*What the exercise asks*.
Every line of the data below should be retyped exactly.

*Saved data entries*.
━━━━━━━━━━━━━━━━━━━━

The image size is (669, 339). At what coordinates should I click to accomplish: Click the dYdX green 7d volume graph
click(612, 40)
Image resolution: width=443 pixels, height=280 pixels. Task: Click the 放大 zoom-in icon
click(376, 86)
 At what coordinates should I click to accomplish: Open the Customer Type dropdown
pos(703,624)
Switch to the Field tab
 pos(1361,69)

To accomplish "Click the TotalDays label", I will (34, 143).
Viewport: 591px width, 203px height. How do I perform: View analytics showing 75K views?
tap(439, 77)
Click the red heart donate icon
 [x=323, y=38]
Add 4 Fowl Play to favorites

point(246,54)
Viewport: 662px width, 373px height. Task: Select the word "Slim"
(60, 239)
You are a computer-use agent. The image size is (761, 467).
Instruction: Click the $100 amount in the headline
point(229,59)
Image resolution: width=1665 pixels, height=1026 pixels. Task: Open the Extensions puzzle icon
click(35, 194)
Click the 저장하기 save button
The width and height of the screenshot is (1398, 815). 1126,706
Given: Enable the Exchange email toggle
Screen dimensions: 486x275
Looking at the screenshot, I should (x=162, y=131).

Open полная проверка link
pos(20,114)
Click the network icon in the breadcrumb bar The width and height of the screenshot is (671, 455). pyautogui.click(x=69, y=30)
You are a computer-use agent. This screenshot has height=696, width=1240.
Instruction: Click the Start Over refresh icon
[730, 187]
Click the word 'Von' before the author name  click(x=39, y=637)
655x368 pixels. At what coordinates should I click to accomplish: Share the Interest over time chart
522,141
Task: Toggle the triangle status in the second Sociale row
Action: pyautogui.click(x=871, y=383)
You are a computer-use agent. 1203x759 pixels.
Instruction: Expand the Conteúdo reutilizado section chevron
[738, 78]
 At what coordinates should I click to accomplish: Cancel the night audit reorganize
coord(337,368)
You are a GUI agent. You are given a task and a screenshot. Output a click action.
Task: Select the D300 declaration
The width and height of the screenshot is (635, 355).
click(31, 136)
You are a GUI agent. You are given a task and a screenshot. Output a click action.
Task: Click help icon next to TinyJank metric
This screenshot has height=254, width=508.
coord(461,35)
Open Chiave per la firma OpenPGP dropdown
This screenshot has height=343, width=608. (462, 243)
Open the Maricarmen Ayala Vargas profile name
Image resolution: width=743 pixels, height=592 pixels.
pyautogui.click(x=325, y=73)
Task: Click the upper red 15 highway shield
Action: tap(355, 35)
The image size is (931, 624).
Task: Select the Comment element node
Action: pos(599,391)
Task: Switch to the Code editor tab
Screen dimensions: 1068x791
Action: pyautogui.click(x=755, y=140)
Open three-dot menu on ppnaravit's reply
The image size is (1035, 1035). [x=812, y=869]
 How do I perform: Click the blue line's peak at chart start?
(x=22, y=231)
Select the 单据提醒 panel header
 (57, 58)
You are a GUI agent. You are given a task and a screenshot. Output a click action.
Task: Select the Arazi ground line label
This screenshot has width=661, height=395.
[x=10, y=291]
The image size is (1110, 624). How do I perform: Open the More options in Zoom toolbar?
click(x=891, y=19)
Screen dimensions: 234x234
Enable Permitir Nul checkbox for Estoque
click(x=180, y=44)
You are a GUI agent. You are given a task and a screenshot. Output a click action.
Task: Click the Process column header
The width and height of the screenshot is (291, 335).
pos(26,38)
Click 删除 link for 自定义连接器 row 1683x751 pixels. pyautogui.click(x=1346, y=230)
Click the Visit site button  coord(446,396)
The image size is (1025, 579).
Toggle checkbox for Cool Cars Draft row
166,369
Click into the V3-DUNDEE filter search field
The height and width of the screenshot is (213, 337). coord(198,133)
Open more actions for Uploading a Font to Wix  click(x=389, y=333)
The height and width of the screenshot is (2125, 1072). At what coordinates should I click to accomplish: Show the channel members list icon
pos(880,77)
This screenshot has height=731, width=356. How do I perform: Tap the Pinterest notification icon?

━━━━━━━━━━━━━━━━━━━━

*Result for this task*.
The image size is (669, 339). At what coordinates should I click to accomplish: Click the dYdX green 7d volume graph
click(612, 40)
Image resolution: width=443 pixels, height=280 pixels. Task: Click the 放大 zoom-in icon
click(376, 86)
 At what coordinates should I click to accomplish: Open the Customer Type dropdown
pos(703,624)
Switch to the Field tab
 pos(1361,69)

To accomplish "Click the TotalDays label", I will (34, 143).
Viewport: 591px width, 203px height. How do I perform: View analytics showing 75K views?
tap(439, 77)
Click the red heart donate icon
 [x=323, y=38]
Add 4 Fowl Play to favorites

point(246,54)
Viewport: 662px width, 373px height. Task: Select the word "Slim"
(60, 239)
You are a computer-use agent. The image size is (761, 467).
Instruction: Click the $100 amount in the headline
point(229,59)
Image resolution: width=1665 pixels, height=1026 pixels. Task: Open the Extensions puzzle icon
click(35, 194)
Click the 저장하기 save button
The width and height of the screenshot is (1398, 815). 1126,706
Given: Enable the Exchange email toggle
Screen dimensions: 486x275
Looking at the screenshot, I should (x=162, y=131).

Open полная проверка link
pos(20,114)
Click the network icon in the breadcrumb bar The width and height of the screenshot is (671, 455). pyautogui.click(x=69, y=30)
You are a computer-use agent. This screenshot has height=696, width=1240.
Instruction: Click the Start Over refresh icon
[730, 187]
Click the word 'Von' before the author name  click(x=39, y=637)
655x368 pixels. At what coordinates should I click to accomplish: Share the Interest over time chart
522,141
Task: Toggle the triangle status in the second Sociale row
Action: pyautogui.click(x=871, y=383)
You are a computer-use agent. 1203x759 pixels.
Instruction: Expand the Conteúdo reutilizado section chevron
[738, 78]
 At what coordinates should I click to accomplish: Cancel the night audit reorganize
coord(337,368)
You are a GUI agent. You are given a task and a screenshot. Output a click action.
Task: Select the D300 declaration
The width and height of the screenshot is (635, 355).
click(31, 136)
You are a GUI agent. You are given a task and a screenshot. Output a click action.
Task: Click help icon next to TinyJank metric
This screenshot has height=254, width=508.
coord(461,35)
Open Chiave per la firma OpenPGP dropdown
This screenshot has height=343, width=608. (462, 243)
Open the Maricarmen Ayala Vargas profile name
Image resolution: width=743 pixels, height=592 pixels.
pyautogui.click(x=325, y=73)
Task: Click the upper red 15 highway shield
Action: tap(355, 35)
The image size is (931, 624).
Task: Select the Comment element node
Action: pos(599,391)
Task: Switch to the Code editor tab
Screen dimensions: 1068x791
Action: pyautogui.click(x=755, y=140)
Open three-dot menu on ppnaravit's reply
The image size is (1035, 1035). [x=812, y=869]
 How do I perform: Click the blue line's peak at chart start?
(x=22, y=231)
Select the 单据提醒 panel header
 (57, 58)
You are a GUI agent. You are given a task and a screenshot. Output a click action.
Task: Select the Arazi ground line label
This screenshot has width=661, height=395.
[x=10, y=291]
The image size is (1110, 624). How do I perform: Open the More options in Zoom toolbar?
click(x=891, y=19)
Screen dimensions: 234x234
Enable Permitir Nul checkbox for Estoque
click(x=180, y=44)
You are a GUI agent. You are given a task and a screenshot. Output a click action.
Task: Click the Process column header
The width and height of the screenshot is (291, 335).
pos(26,38)
Click 删除 link for 自定义连接器 row 1683x751 pixels. pyautogui.click(x=1346, y=230)
Click the Visit site button  coord(446,396)
The image size is (1025, 579).
Toggle checkbox for Cool Cars Draft row
166,369
Click into the V3-DUNDEE filter search field
The height and width of the screenshot is (213, 337). coord(198,133)
Open more actions for Uploading a Font to Wix  click(x=389, y=333)
The height and width of the screenshot is (2125, 1072). At what coordinates should I click to accomplish: Show the channel members list icon
pos(880,77)
This screenshot has height=731, width=356. How do I perform: Tap the Pinterest notification icon?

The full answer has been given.